Clinton was sworn in as secretary of state — destroys any doubt that
Mrs. Clinton and her accomplices were aware that they were keeping her
e-mails "off the grid." It discusses — in clear language — the plan to
allow “email be accessed remotely through the web using a non-DOS
[Department of State] computer” and to set up another office unconnected
to the government network “for HRC so she can go across hall regularly
to check her email.”
Given all of this, it is no wonder that congressional investigators
have found “irregularities” in the FBI investigation that claimed
Clinton did not intend to break the law.
Those investigators have also discovered more evidence that Comey’s
FBI had already decided to exonerate Clinton even before the
investigation was complete.
The Hill reported:
Some
Republicans on the committee say the findings and revelations have left
them more convinced than ever that FBI leadership rigged the outcome to
clear Clinton.
Matt Gaetz (R-Fla.) — who serves on the House Judiciary Committee —
said, “This was an effort to pre-bake the cake, pre-bake the outcome.”

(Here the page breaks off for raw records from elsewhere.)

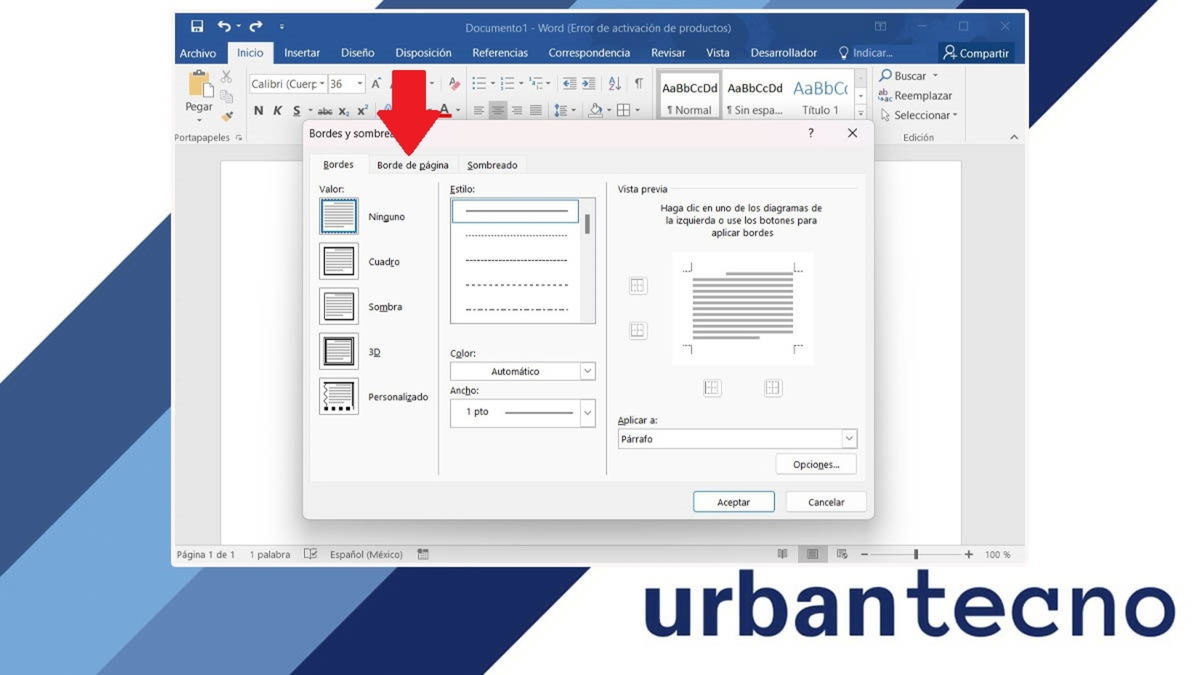Image resolution: width=1200 pixels, height=675 pixels.
Task: Open the Opciones dialog
Action: tap(816, 463)
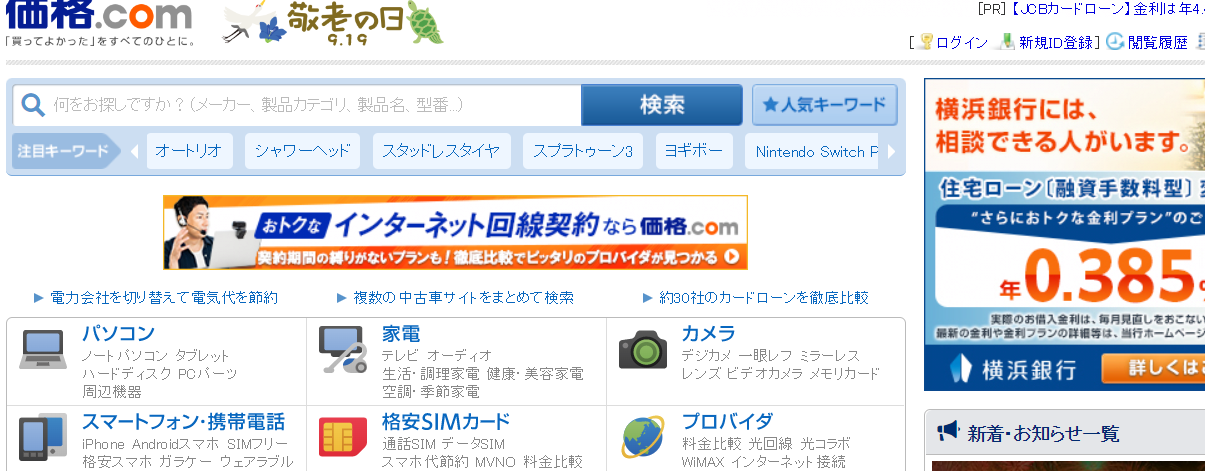Click the 価格.com site logo
The width and height of the screenshot is (1205, 471).
[x=98, y=18]
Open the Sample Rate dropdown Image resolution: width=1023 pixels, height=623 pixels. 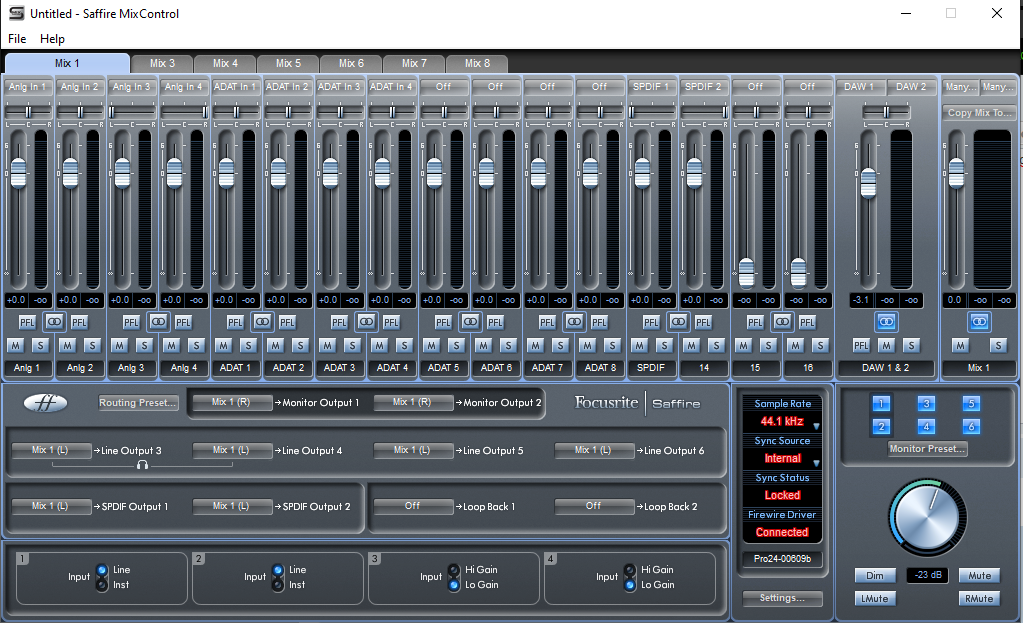(x=816, y=426)
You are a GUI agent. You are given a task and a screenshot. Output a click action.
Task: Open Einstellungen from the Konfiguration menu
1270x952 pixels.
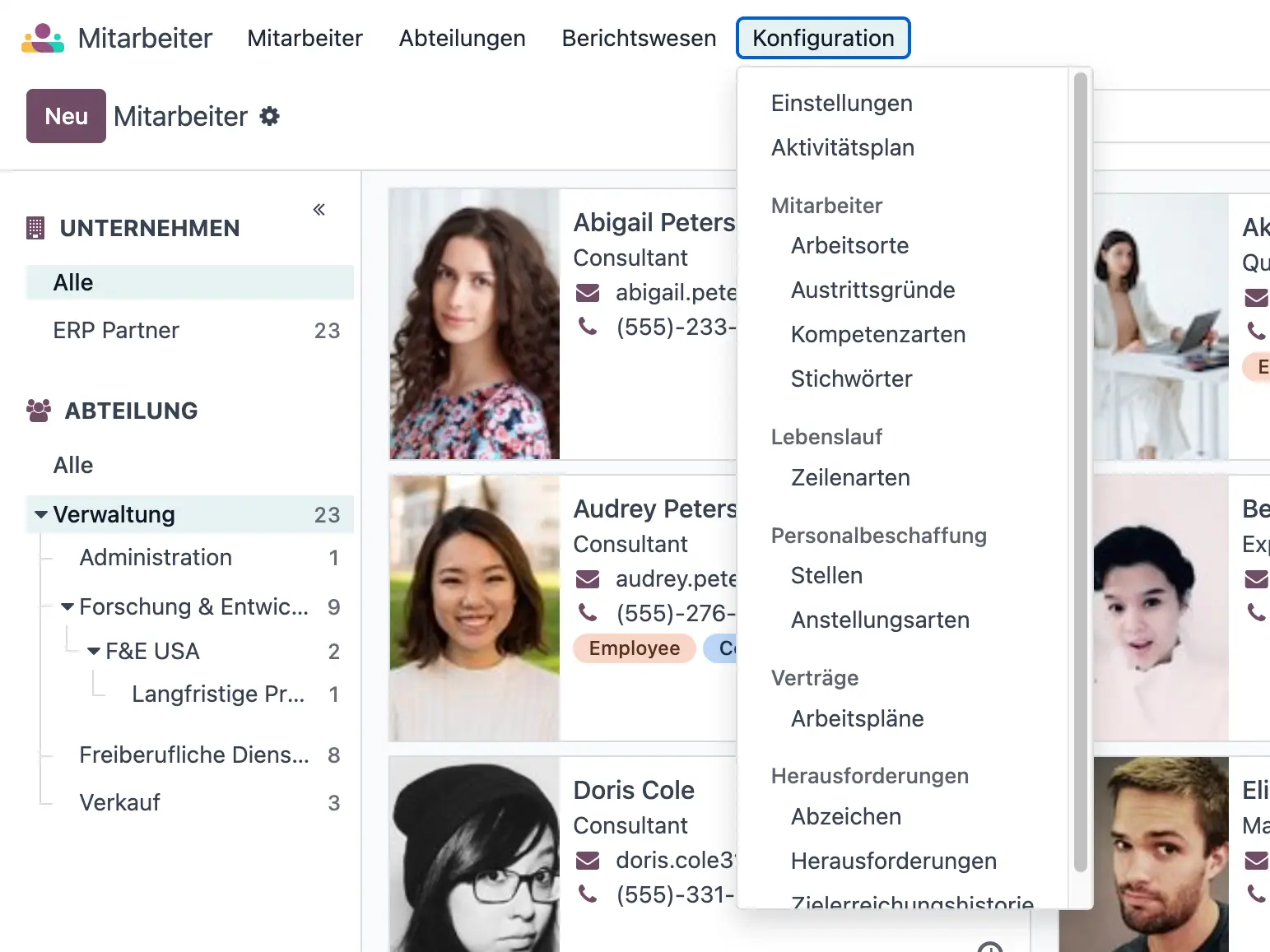tap(841, 103)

His comment was prompted by revelations that Comey had already begun
drafting his report recommending against indictment before FBI
investigators had interviewed more than a dozen key witnesses including
Clinton herself and the computer firm employee who used the open-source
program (Bleachbit) to permanently wipe the private server before
Clinton turned it over to investigators. Gaetz’s analogy of pre-baking a
cake is spot on; in this case, the cake was taken out of the oven and
served before all of the ingredients were even assembled.
Senate Judiciary Committee Charles (Chuck) Grassley (R-Iowa) is equally critical of the FBI’s handling of the case.
The Hill quoted Grassley as saying:
Making a conclusion before you interview
key fact witnesses and the subject herself violates the very premise of
good investigation. You don't lock into a theory until you have the
facts. Here the evidence that isn't public yet shows they locked into
the theory and then edited out the facts that contradicted it.
While the investigation continues, the
Justice Department inspector general “is expected to release initial
findings” in the case in the first quarter of 2018, according to The Hill.
That probe has also been looking into “whether agents and supervisors
had political connections, ethical conflicts or biases that affected
their work.”
Any way you slice it, the Clinton e-mail scandal is not going away
any time soon. And before it is over Clinton and those who helped and
protected her may have to face the music.